Before testimony officially began, members of the Board – which includes three collision repair professional representatives appointed by AASP/MA, insurance industry representatives and others on behalf of consumers, economists and others – offered opening remarks. 

“We have spent a lot of time away from our shops on this issue,” stated Rick Starbard (Rick’s Auto Collision; Revere), who serves on the Board on behalf of AASP/MA. “We know the labor rate has been increasingly low since 1988 when insurance reform took effect. Since that time, year after year, we have tried bill after bill to seek relief. I served on a commission in 2008 where findings were to direct legislators to take action if the rate didn’t move within a year of the easement of cost containment. Those rates didn’t move. Another commission formed a couple of years later; again, nothing happened. Here we are, 17 years after the first commission. Hopefully, we get resolution to this problem while we still have an industry.” 

Upon taking the microphone, Board member Christopher Stark (Massachusetts Insurance Federation) instantly made jaws drop with remarks that he’d later be called out for by one shop owner and other witnesses who slammed back at him for trying to alter the focus of the true issue at hand, even though Stark’s steering move was perhaps not out of character as a representative from the insurance industry. 

Stark claimed, “Contrary to what you’ll hear, Massachusetts is not even the lowest cost repair state [nationwide], or even in New England, and we definitely do not have the lowest labor cost for repairs, which illustrates that the difference of experience in Massachusetts statutory and regulatory scope over the last 40 years required insurers to think beyond the labor rate calculations to ensure our auto body industry remains fairly compensated.” 

He tried to convince an audience of auto body professionals – who deal with insurance representatives refusing to negotiate in most cases – that “today’s repair industry is already well positioned to negotiate fair rates directly with insurers based on market supply, demand and business sophistication” and implied that one legislatively-mandated rate would be “anti-competitive,” insisting a one-size-fits-all rate would not work for shops that don’t perform high-quality work and that repair mandates and adjudicated pricing mechanisms in Rhode Island are “increasing repair disputes, delayed claim resolutions and value friction between insurers and repairers.” 

Stark ignited sparks by closing with: “I know we are going to hear about insurance rates a lot today, so I just want to be clear on the data from the outset that the premium increases as recorded from the National Association of Insurance Commission, or $820 in 1989 and $1,251 in average Hawaiian premium in 2022 that is the last available year that we have [recorded]. This shows how hard insurers have worked to keep long term rates below CPI increases.
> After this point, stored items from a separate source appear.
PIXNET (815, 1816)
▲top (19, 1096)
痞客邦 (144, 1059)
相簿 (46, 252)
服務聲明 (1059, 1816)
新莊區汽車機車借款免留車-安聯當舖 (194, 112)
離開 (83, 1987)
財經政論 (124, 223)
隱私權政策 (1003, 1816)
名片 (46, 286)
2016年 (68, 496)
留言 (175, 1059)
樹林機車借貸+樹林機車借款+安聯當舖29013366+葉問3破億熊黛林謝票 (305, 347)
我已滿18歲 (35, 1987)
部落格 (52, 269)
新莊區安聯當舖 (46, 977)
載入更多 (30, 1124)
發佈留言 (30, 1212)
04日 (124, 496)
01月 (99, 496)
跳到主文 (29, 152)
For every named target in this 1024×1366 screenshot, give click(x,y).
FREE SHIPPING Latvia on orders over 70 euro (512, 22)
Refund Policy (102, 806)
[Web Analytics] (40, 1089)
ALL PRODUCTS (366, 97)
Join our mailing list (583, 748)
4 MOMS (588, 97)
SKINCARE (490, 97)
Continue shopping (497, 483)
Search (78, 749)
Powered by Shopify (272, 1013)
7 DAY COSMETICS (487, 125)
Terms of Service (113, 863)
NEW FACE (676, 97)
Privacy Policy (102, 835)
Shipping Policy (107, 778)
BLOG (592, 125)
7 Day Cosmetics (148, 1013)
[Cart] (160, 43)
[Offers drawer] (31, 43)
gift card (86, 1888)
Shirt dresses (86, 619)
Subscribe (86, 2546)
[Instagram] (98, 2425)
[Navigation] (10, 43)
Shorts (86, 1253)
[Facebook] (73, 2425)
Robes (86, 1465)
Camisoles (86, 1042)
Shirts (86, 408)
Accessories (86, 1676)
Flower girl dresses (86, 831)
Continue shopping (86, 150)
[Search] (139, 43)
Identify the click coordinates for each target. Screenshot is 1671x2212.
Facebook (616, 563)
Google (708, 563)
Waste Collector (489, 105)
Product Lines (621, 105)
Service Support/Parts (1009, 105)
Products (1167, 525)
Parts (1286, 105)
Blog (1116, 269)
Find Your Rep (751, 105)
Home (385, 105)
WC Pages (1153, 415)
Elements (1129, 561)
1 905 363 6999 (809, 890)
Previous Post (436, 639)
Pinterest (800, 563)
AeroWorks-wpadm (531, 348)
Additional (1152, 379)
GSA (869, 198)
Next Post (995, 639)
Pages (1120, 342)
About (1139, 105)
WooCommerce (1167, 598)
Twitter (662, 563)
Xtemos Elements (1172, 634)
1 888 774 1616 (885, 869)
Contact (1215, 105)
By those numbers, we have already achieved parity from the $30 labor rate in 1989.” 

In the state of Massachusetts, one can get their bike fixed for $118.33 on average or a small engine fixed for an average of $109 per hour, “but the insurance industry expects us to fix cars for $40 or $50 an hour,” Gary Cloutier (Cloot’s Auto Body; Westfield) illustrated to the Board. “Right over the border in Connecticut, which is 15 miles away from me, the exact same companies that write policies in both states are paying Connecticut shops $20 to $30 more per hour, and they’re not fixing cars any different in Enfield [Connecticut] than they are in Westfield or Springfield or anywhere else in Massachusetts.”

An electrician can get their license and initial equipment and are set up for life unless they need to replace something that breaks, “but the equipment that we have to maintain and constantly update is way more than any electrician or plumber will ever have. Electricity never changes; it’s the same from California to Cape Cod. Plumbers – clean water in, dirty water out. It’s not that hard. I have to be a body man, a frame man, [deal with] suspension, electronics, air bags. The list is five miles long. I wear a lot of hats and you’re expecting me to do all this for next to nothing?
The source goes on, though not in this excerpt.